Download or read book Race in American Television 2 volumes written by David J. Leonard and published by Bloomsbury Publishing USA. This book was released on 2021-01-26 with total page 901 pages. Available in PDF, EPUB and Kindle. Book excerpt: This two-volume encyclopedia explores representations of people of color in American television. It includes overview essays on early, classic, and contemporary television and the challenges for, developments related to, and participation of minorities on and behind the screen. Covering five decades, this encyclopedia highlights how race has shaped television and how television has shaped society. Offering critical analysis of moments and themes throughout television history, Race in American Television shines a spotlight on key artists of color, prominent shows, and the debates that have defined television since the civil rights movement. This book also examines the ways in which television has been a site for both reproduction of stereotypes and resistance to them, providing a basis for discussion about racial issues in the United States. This set provides a significant resource for students and fans of television alike, not only educating but also empowering readers with the necessary tools to consume and watch the small screen and explore its impact on the evolution of racial and ethnic stereotypes in U.S. culture and beyond.
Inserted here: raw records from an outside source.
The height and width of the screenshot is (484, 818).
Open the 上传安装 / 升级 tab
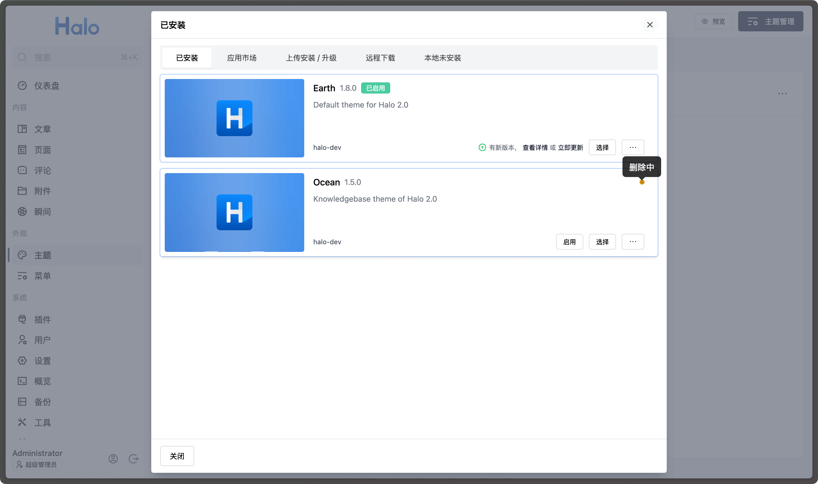pos(311,58)
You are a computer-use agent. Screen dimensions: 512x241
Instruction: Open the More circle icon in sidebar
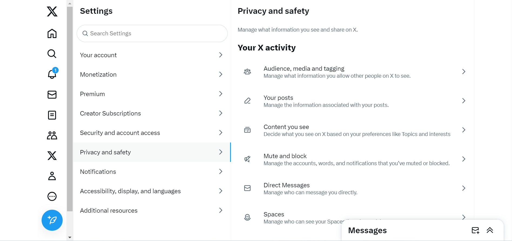[x=52, y=196]
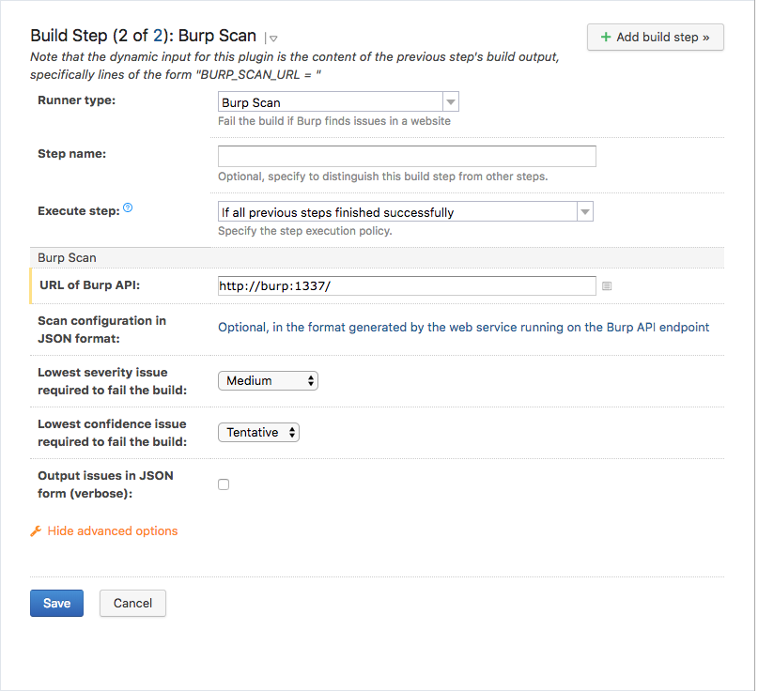758x691 pixels.
Task: Click the Cancel button
Action: tap(132, 603)
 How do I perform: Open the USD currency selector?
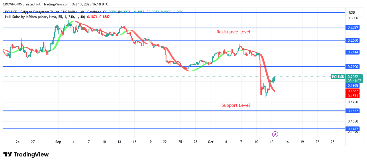tap(352, 13)
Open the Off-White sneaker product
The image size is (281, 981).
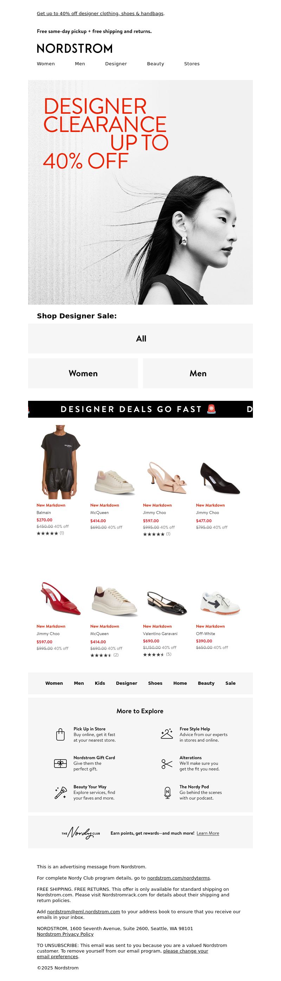[x=220, y=603]
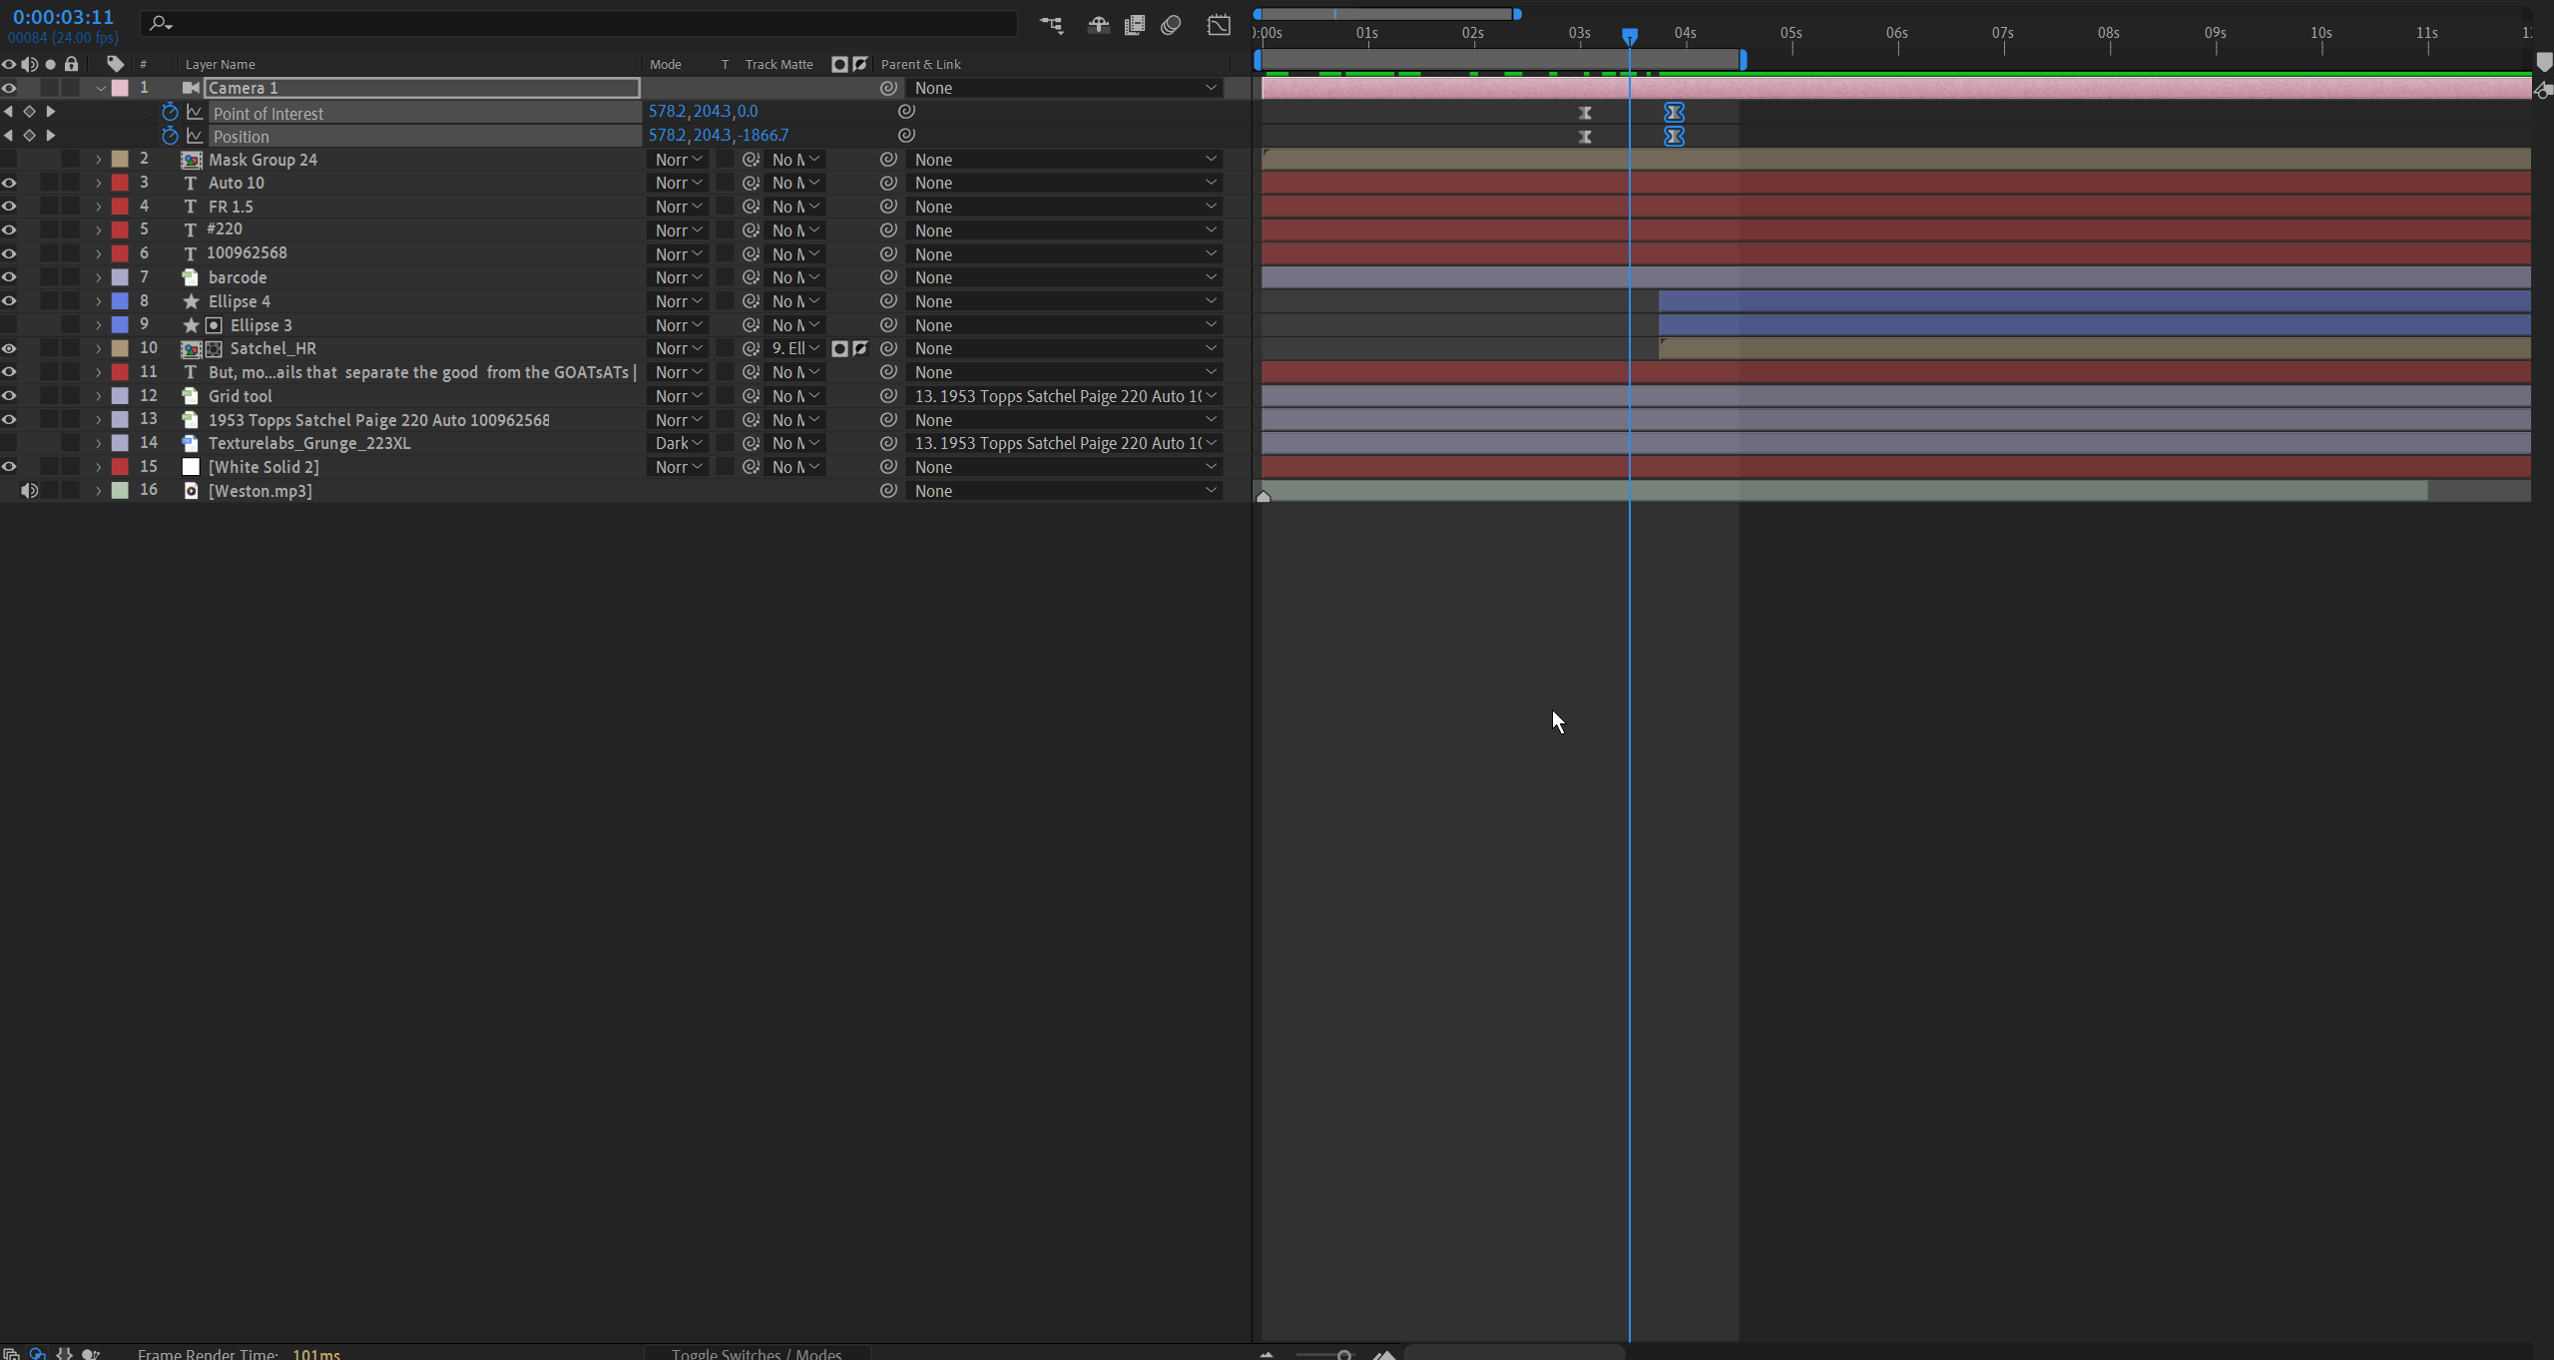Enable frame blending for the composition
Screen dimensions: 2554x1360
(1135, 25)

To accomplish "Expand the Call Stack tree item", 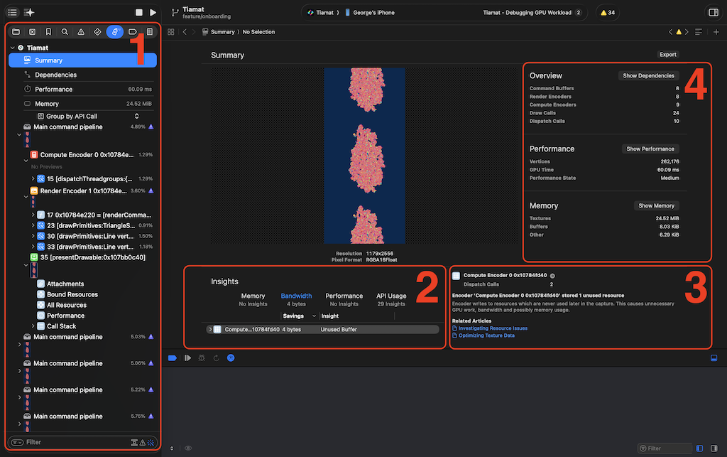I will click(33, 326).
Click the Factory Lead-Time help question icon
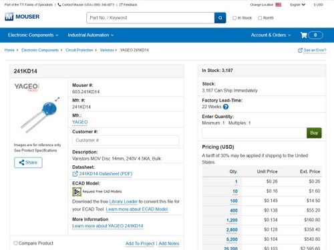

Understanding the history of American television contributes to deeper knowledge and potentially helps us to better apprehend the plethora of diverse shows and programs on Netflix, Hulu, YouTube, and other platforms today.

Book White Like Her

Download or read book White Like Her written by Gail Lukasik and published by Simon and Schuster. This book was released on 2017-10-17 with total page 376 pages. Available in PDF, EPUB and Kindle. Book excerpt: White Like Her: My Family’s Story of Race and Racial Passing is the story of Gail Lukasik’s mother’s “passing,” Gail’s struggle with the shame of her mother’s choice, and her subsequent journey of self-discovery and redemption. In the historical context of the Jim Crow South, Gail explores her mother’s decision to pass, how she hid her secret even from her own husband, and the price she paid for choosing whiteness. Haunted by her mother’s fear and shame, Gail embarks on a quest to uncover her mother’s racial lineage, tracing her family back to eighteenth-century colonial Louisiana. In coming to terms with her decision to publicly out her mother, Gail changed how she looks at race and heritage. With a foreword written by Kenyatta Berry, host of PBS's Genealogy Roadshow, this unique and fascinating story of coming to terms with oneself breaks down barriers.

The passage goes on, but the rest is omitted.